Nathan Myhrvold's Recipe for a Better Oven

We cook our food using technology invented to bake bricks. We can do a lot better

Most of us bake, roast, and broil our food using a technology that was invented 5,000 years ago for drying mud bricks: the oven. The original oven was clay, heated by a wood fire. Today, the typical oven is a box covered in shiny steel or sparkling enamel, powered by gas or electricity. But inside the oven, little has changed.
Is a brick dryer really the best system for cooking food? Not even close. The typical modern oven—even a US $10,000 unit used by professional chefs or a $5,000 model used in a high-end home kitchen—has a host of problems.

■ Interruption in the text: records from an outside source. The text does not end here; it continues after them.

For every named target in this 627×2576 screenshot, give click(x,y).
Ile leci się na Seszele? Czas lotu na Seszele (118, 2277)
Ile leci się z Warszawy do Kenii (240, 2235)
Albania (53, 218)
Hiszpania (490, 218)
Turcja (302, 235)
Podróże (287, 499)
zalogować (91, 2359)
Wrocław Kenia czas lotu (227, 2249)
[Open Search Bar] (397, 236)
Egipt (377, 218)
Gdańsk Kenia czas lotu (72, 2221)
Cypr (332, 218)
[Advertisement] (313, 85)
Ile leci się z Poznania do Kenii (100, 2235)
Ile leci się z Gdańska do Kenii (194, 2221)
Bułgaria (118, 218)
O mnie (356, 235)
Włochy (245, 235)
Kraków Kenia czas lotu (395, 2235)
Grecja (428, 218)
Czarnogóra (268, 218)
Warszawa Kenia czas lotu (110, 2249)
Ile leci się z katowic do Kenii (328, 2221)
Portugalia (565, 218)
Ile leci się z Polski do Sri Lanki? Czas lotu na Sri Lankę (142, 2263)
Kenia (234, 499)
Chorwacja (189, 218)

It can’t cook food equally well whether full or nearly empty, left alone or regularly checked, or with food placed in any position inside. Yet oven manufacturers could solve every problem with existing technology, if only they would apply it.
The problems with ovens start as soon as you turn them on. Preheating always seems to take an unreasonably long time because ovens waste most of the hot air they generate. The actual amount of energy required to reach baking temperature is quite small: Just 42 kilojoules will heat 0.14 cubic meters of air to 250 °C. The heating element in a typical domestic electric oven supplies this much energy in a mere 21 seconds.

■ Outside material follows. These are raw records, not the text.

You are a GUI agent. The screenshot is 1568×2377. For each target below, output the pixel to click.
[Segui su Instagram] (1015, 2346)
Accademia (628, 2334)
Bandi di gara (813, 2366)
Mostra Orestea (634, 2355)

It’s the oven walls you want to preheat, however, not the air. Unfortunately, the heat, which originates in the heating coils of an electric oven or the burner of a gas oven, must pass through the air to get to the walls, and air is an awful conductor of heat, only slightly better than Styrofoam. Even worse, air expands when heated, so much of it flows out of the vent, heating the kitchen rather than the oven. And if you try to save that heat by closing the vent and adding a latch to the door, the oven might explode.
The time it takes an oven to heat up, however, is the least of the problems. Oven walls radiate heat unevenly because they vary in thickness and in their proximity to the heating elements. So the temperature can fluctuate by tens of degrees from one spot to another. And many oven doors contain a window, which radiates a lot less heat into the oven cavity than the walls do.

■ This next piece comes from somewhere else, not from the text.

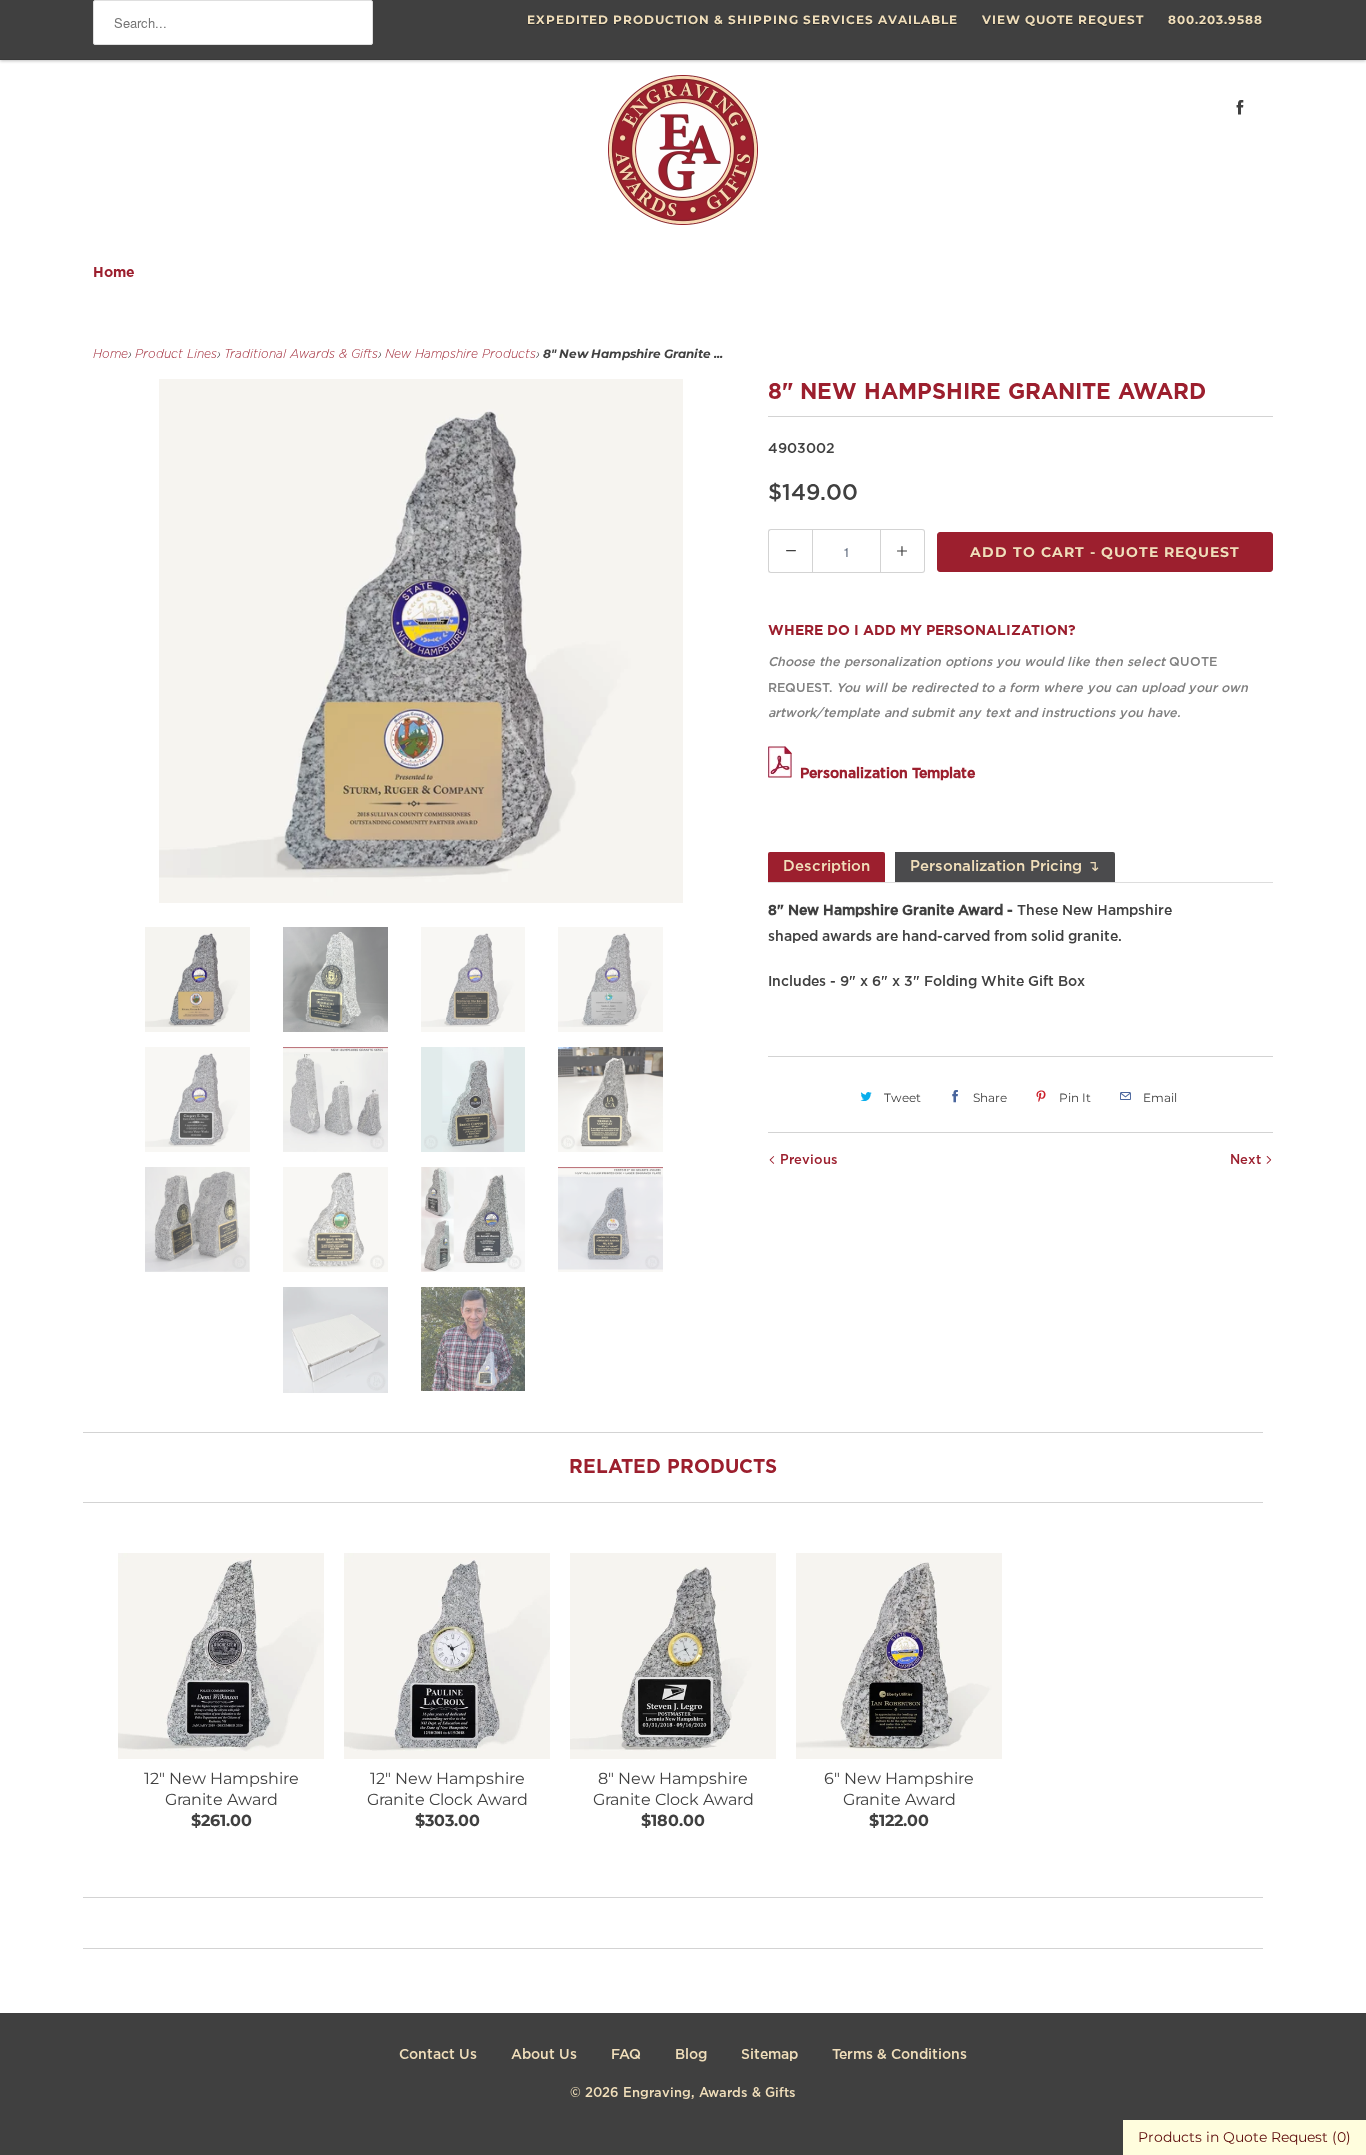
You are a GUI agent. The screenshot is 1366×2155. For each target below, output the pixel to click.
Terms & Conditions (899, 2055)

At low temperatures, these fluctuations don’t matter much, because radiant heat is weak compared to the heat transferred through conduction and convection; at high baking temperatures, the unevenness matters a lot. The power of radiant heat emitted from part of an oven wall at 270 °C is 16 percent more intense than the power coming from part of a wall that is slightly cooler, at 250 °C.
Brawn Not Brains: Traditional ovens, like the one in this Viking range, are impressive in their brawn, less so in their brains.  
1. In this gas broiler, burning fuel spreads across a wide screen.
2. The heat originates at the main gas burner and reaches the food through radiation, air convection, and direct conduction.
3. The temperature sensor in the upper back corner is in a spot that’s often tens of degrees hotter than the bottom front corners.
4. The exhaust vent keeps smoke from filling the kitchen but allows hot air to escape.
Roll over the numbers for more information.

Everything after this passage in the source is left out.